You are currently viewing A “namolada”

A “namolada”

Um telefone vibra incessantemente na mesa do bar. A conversa de prelúdio se Flávia, a nova colega da firma, usa silicone ou não é interrompida. É o celular de Carlos. Na tela do aparelho dele aparece a foto de Anita e o nome “Namolada”.
Nós todos nos olhamos sisudos. Como assim?
Logo Carlos. Futeboleiro, metido a galanteador e motorista de Opala. Um silêncio paira no ar. Apenas o som da vibração do celular contra a mesa e a narração do Galvão Bueno ao fundo.
Ele atende o celular e sai da mesa. Discretamente, eu o persigo até o lado de fora do bar. Sou repórter, minha curiosidade tinha que ver aquilo de perto.
Escondido atrás de um poste, acompanhei toda conversa entre Carlos e Anita e pude constatar de fato.
Carlos fazia vozinha pra falar com sua amada.
– Quem é meu ursinho carinhoso? Quem, quem, quem? – dizia ela no outro lado da linha a Carlos.
– SOU EU, SOU EU, EUZINHO! VOCÊ É MINHA NAMOLADA – respondia em tom fino o rapaz.
– Vou desligar, meu pequeno príncipe.
– “Xim”! Tá bom, namolada! Minha princesa do mundo todo.
Ele desligou o telefone, jogou os ombros pra trás e voltou viril para dentro do bar.
Uma decepção tomou conta de mim. Quantos segredos meus íntimos Carlos sabia. Uma amizade construída com bases sólidas. Agora ele se mostrava de verdade quem era.
Nada daquilo de “Carro, pra mim, é Opala”, “Mulher, pra mim, não dá palpite” ou, ainda “Eu não ligo pro que elas pensam de mim” fazia mais sentido. Todas as coisas belas que Carlos dizia eram apenas pleonasmos podres agora.
Voltei pra mesa com a turma e anunciei.
– Temos um “ursinho” entre nós.
Carlos tentou argumentar. Disse que aquilo tudo eram brincadeiras, que começaram a ser proliferadas num passeio de domingo, à tarde, de pedalinho cisne na Lagoa da Harmonia. Ou ainda que era chamado de ursinho pois sua “cônjuge” lhe achava forte e peludo.
Nada daquilo fazia sentido e só piorava sua situação.
A noite estava acabada.
No outro dia, contei pra Dalila, a minha namorada. Ela gargalhava imaginando a hombridade do parrudo Carlos indo para as cucuias ao transformar-se em ursinho “namolado de Anita”.
Despojadamente, eu e ela começamos também a nos chamarmos de “namolado” e “namolada”. Aquilo era uma forma de rir da desgraça de Carlos e de qualquer coisa quando não se tinha mais nada para fazer.
Em dado ponto, cheguei a inclusive a mudar o nome de “Dalila” no celular para “Namolada”. De zoação, aquilo não era sério.
Eis que um dia, passado um ano inteiro do ocorrido de Carlos na mesa, estávamos no bar e meu telefone toca.

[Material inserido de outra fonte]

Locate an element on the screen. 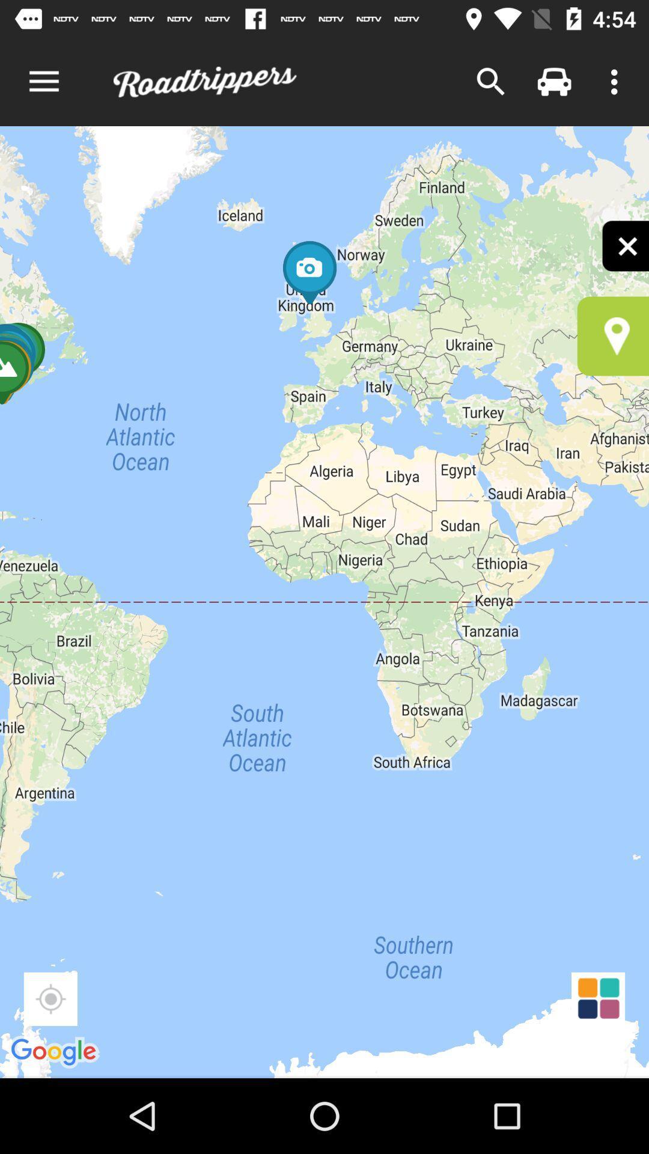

Saio da mesa e deixo a turma toda para trás para atender Dalila. Brincamos um pouco sobre nossa vida a dois. Por óbvio, nos chamamos de “namolada”, “ursinho” e “pudinzinho do amor”. Claro, tudo na zoeira.
Ao desligar o telefone, estava ele – Carlos, com o celular em riste atrás de uma moita. Escondido, gravou toda minha conversa e fez a maior vingança já vista pelo homem.
Tentei argumentar, mas minha situação só piorava.
Até hoje, sou chamado de “ursinho”, nos bastidores, pelas mais antigos e os mais novos.